Hinsichtlich der mit dem “Vorvertrag” verbundenen Vorgänge divergiert übrigens die Darstellung des “Manifests” (s. linke Spalte des Voraustextes zu Insert VI) von dem nur in OGS überlieferten “Collectio”-Text (rechte Spalte): Dem “Manifest” zufolge hatte, nach der am 11. April erfolgten eidlichen Anerkennung der conventio expleta durch die Kardinäle, am folgenden 12. April (Mittwoch) der Papst im Rahmen einer feierlichen Messe – mit dem Officium des vorangegangenen Sonntags “Quasimodogeniti” (9. April) – eine Kommunionformel mit der Bekräftigung von pax et vera amicicia (s. auch Anm. gh) bzw. vera concordia et pax (= VIa; VIb: vera pax et concordia) gesprochen, was die “Collectio” in die Krönungsmesse des 13. April verlegt (ebenso Meyer von Knonau a.a.O. 174, jedoch mit Verwendung der Kommunionformel des “Manifests”!), für die aber einerseits nach dem “Manifest” das Osterofficium verwendet wurde (S.■ Z.■) und andererseits nach P5 (s. Anm. gh und ii) dabei auch eine völlig andere Kommunionformel gesprochen wurde. Die Umdatierung war zweifellos der Grund dafür, dass in OGS das Insert VIb erst hinter dem “Pravileg” (VII) eingeordnet wurde (s. Anm. ge); verfehlt ist der Lösungsvorschlag Meyers von Knonau a.a.O. 173 Anm. 75, beim Verfasser des “Manifests” einen Irrtum zu vermuten und dessen Bericht über die Handlung vom 12. April ganz auszuschalten.

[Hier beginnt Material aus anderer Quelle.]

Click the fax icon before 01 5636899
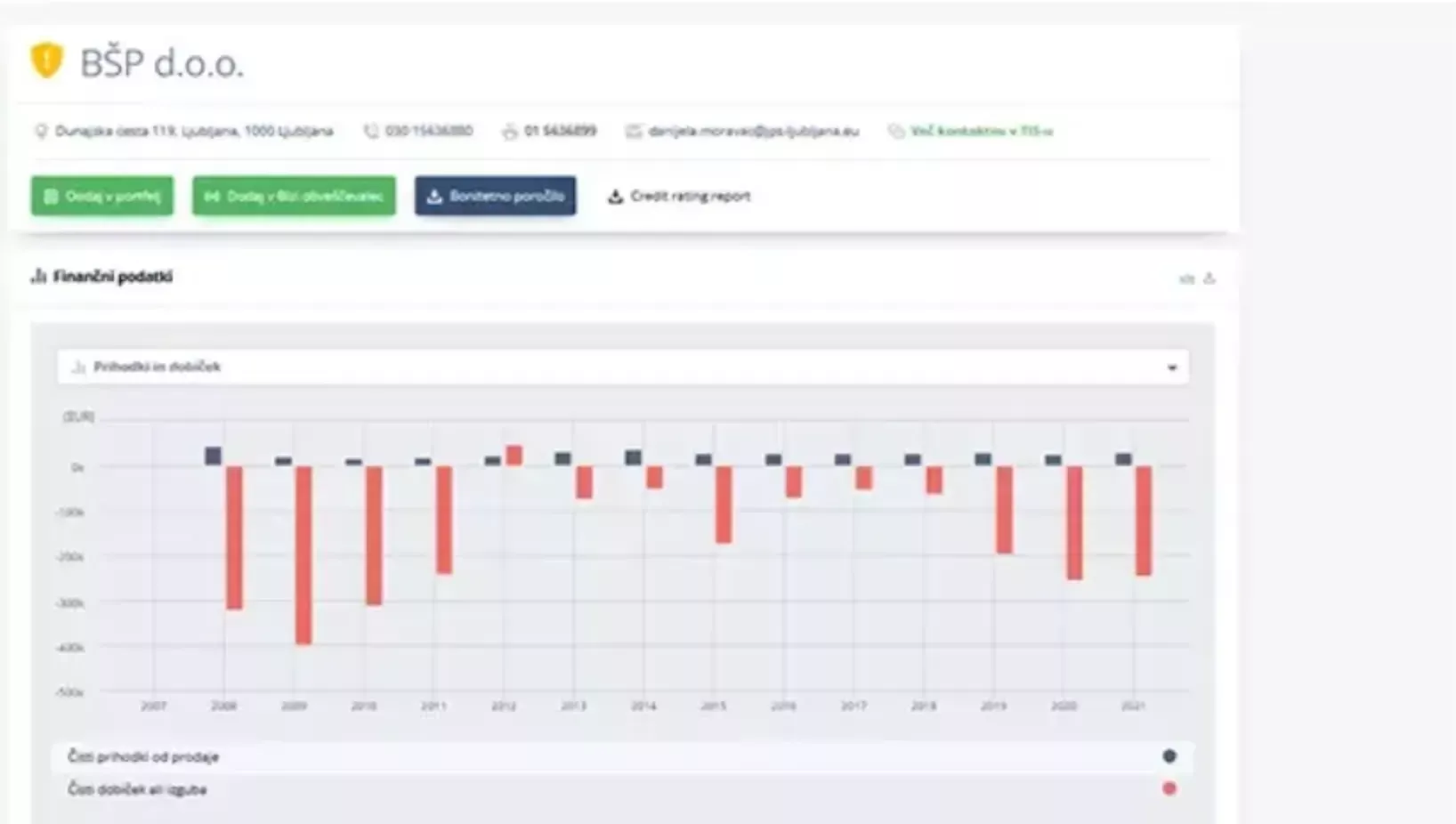 (509, 132)
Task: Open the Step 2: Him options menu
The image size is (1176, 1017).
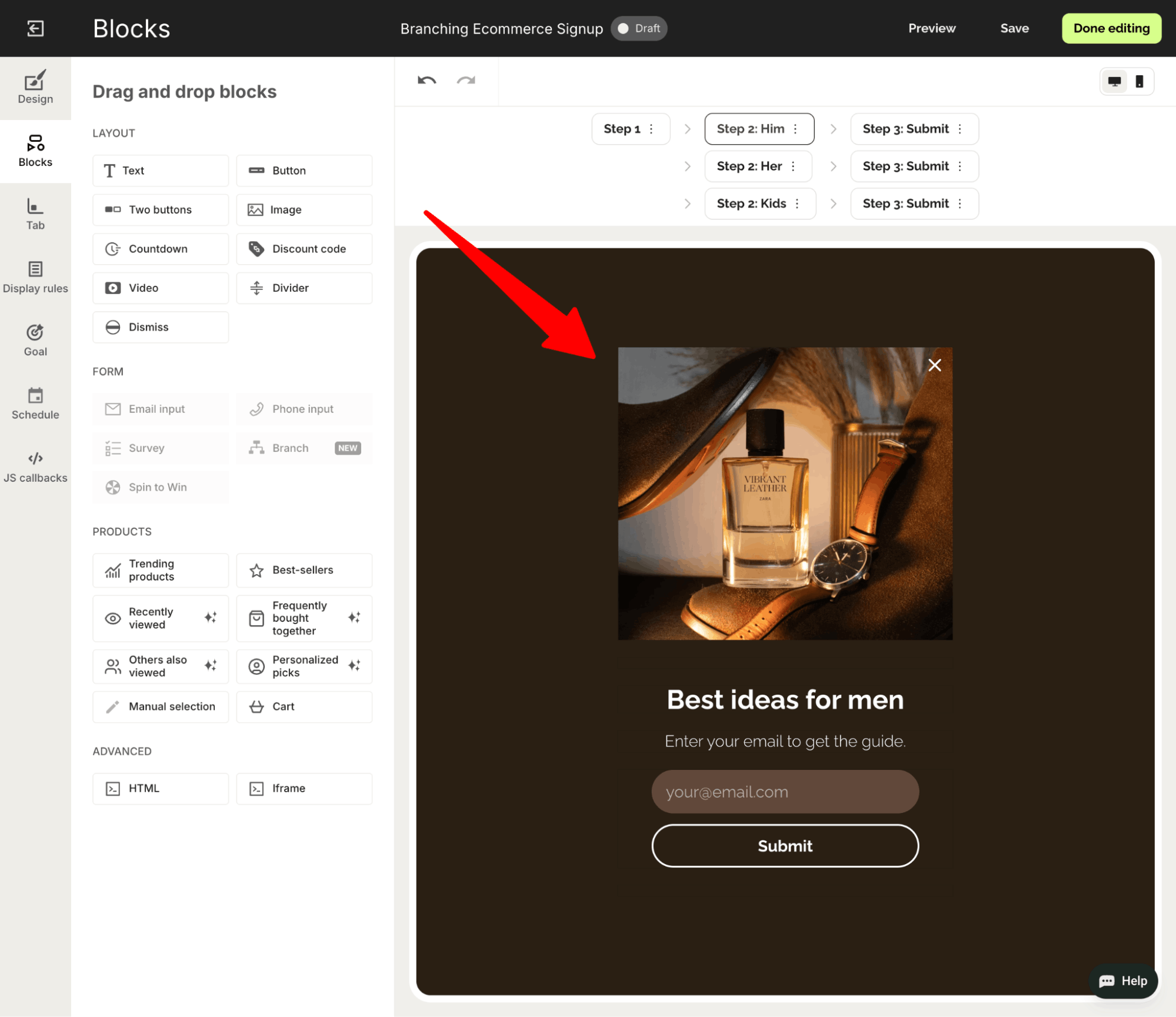Action: pyautogui.click(x=795, y=129)
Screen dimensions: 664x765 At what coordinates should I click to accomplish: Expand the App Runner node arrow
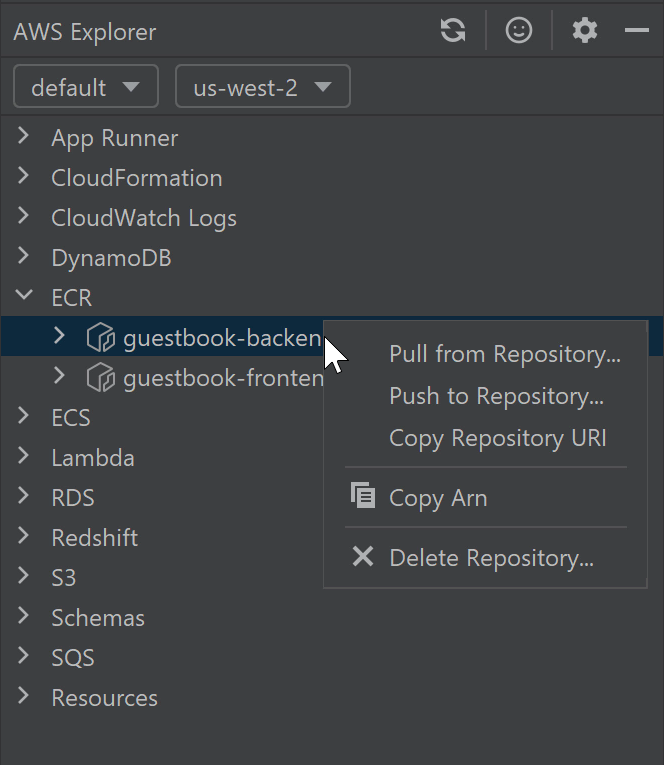[x=24, y=137]
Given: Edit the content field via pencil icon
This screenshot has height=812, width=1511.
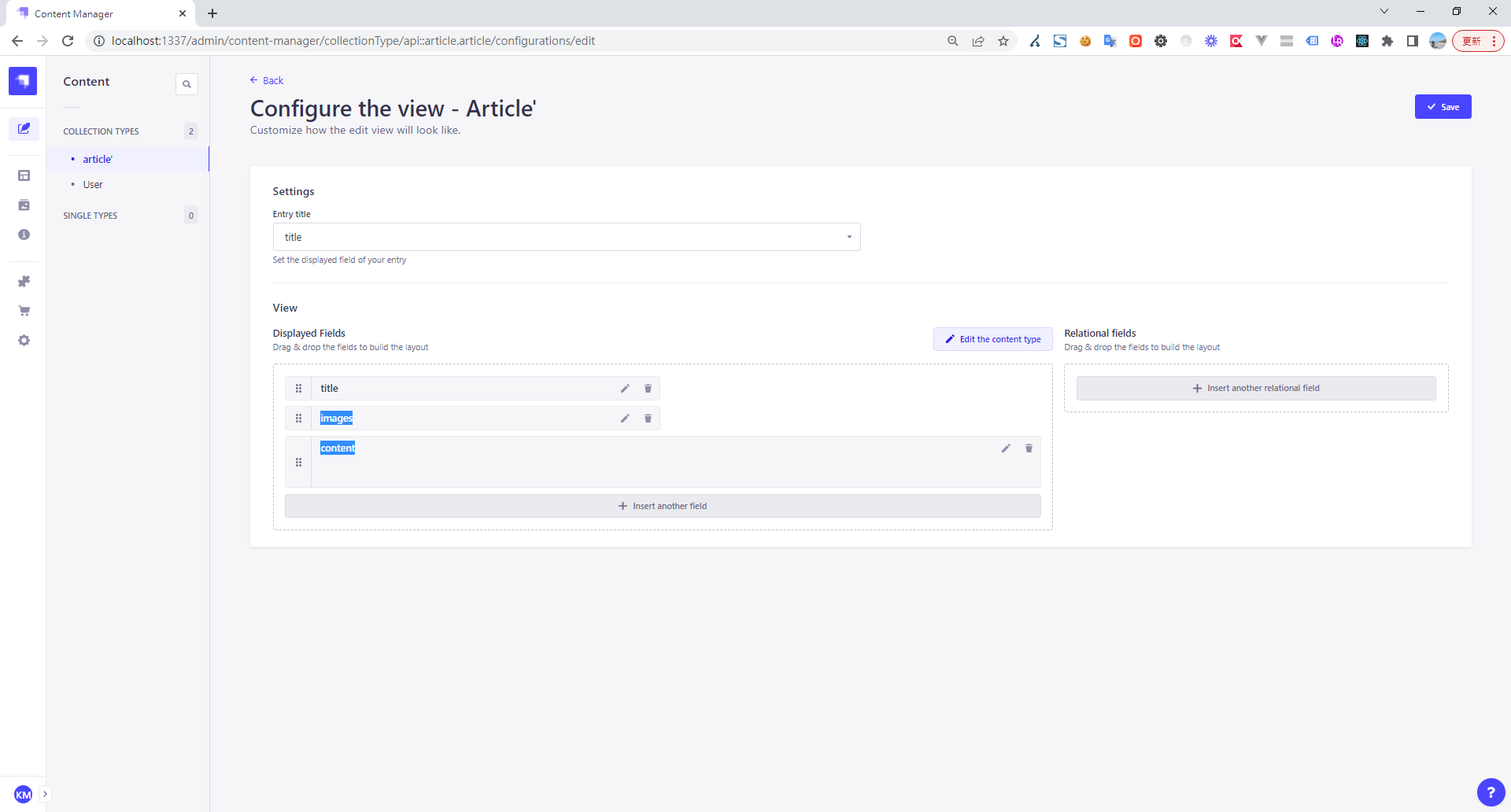Looking at the screenshot, I should point(1006,448).
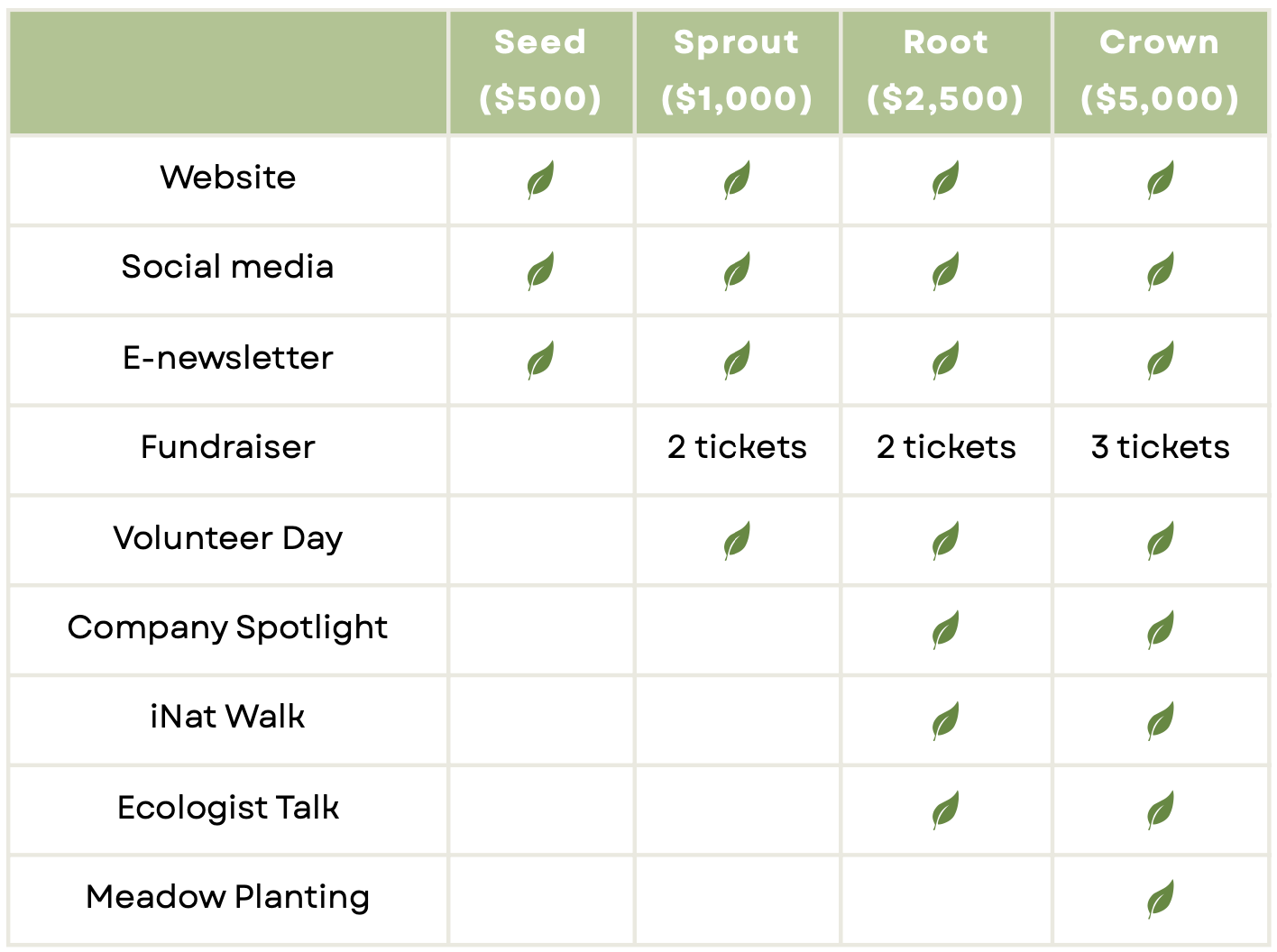The height and width of the screenshot is (952, 1277).
Task: Click the Volunteer Day leaf under Sprout
Action: (737, 540)
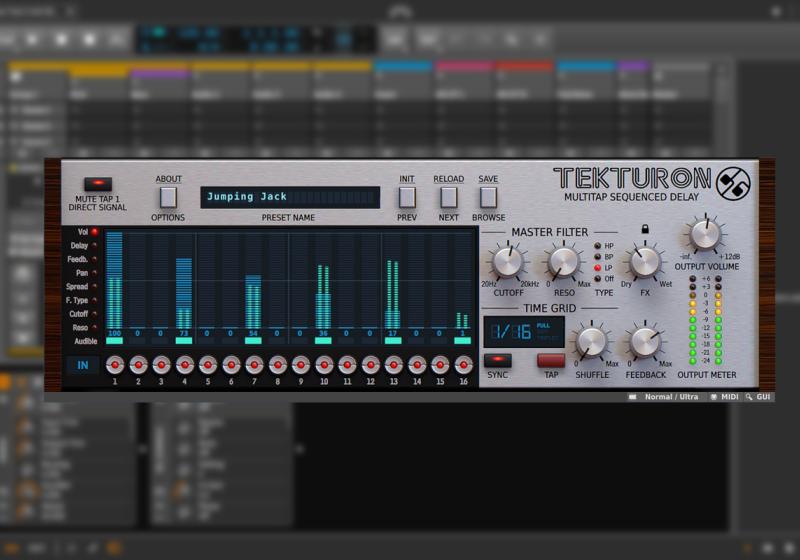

An dem nach Überquerung des Tiber iuxta pontem Salarium (Anm. ii, vgl. oben; s. JL S. 743) wieder nördlich von Rom errichteten neuen Lagerplatz apud Octavum (scil. milenarium an der rechts des Tiber von Norden kommenden Via Flaminia; zur Lokalisierung bei Prima Porta, ca. 5 km nördlich der Aniene-Mündung, s. Holtzmann a.a.O. 298/120) wurde schließlich in der Nacht vom 12. auf den 13. April durch einen aus Rom herbeigerufenen Skriniar das “Pravileg” mundiert (s. Anm. ii); während in D.70 vereinfachend (und beschönigend) gesagt ist, dass der Papst das “Pravileg” am 13. April nach der Kaiserkrönung an Heinrich übergab (S.■ Z.■ : domino H. imperatori propria manu dedit), hatte es der Papst nach Aussage der “Relatio” gleich nach der Reinschrift an Heinrich aushändigen müssen, der es in einer theatralischen Szene (s. Anm. ii: contra omnem consuetudinem) erst während der Krönungsmesse wieder an Paschal zurückgab, um es dann wiederum aus dessen Hand entgegenzunehmen. – Zu einer von W gebotenen ausführlicheren Darstellung der Vorgänge am Krönungstag bis zum Zeitpunkt der Krönung vgl. Anm. gz.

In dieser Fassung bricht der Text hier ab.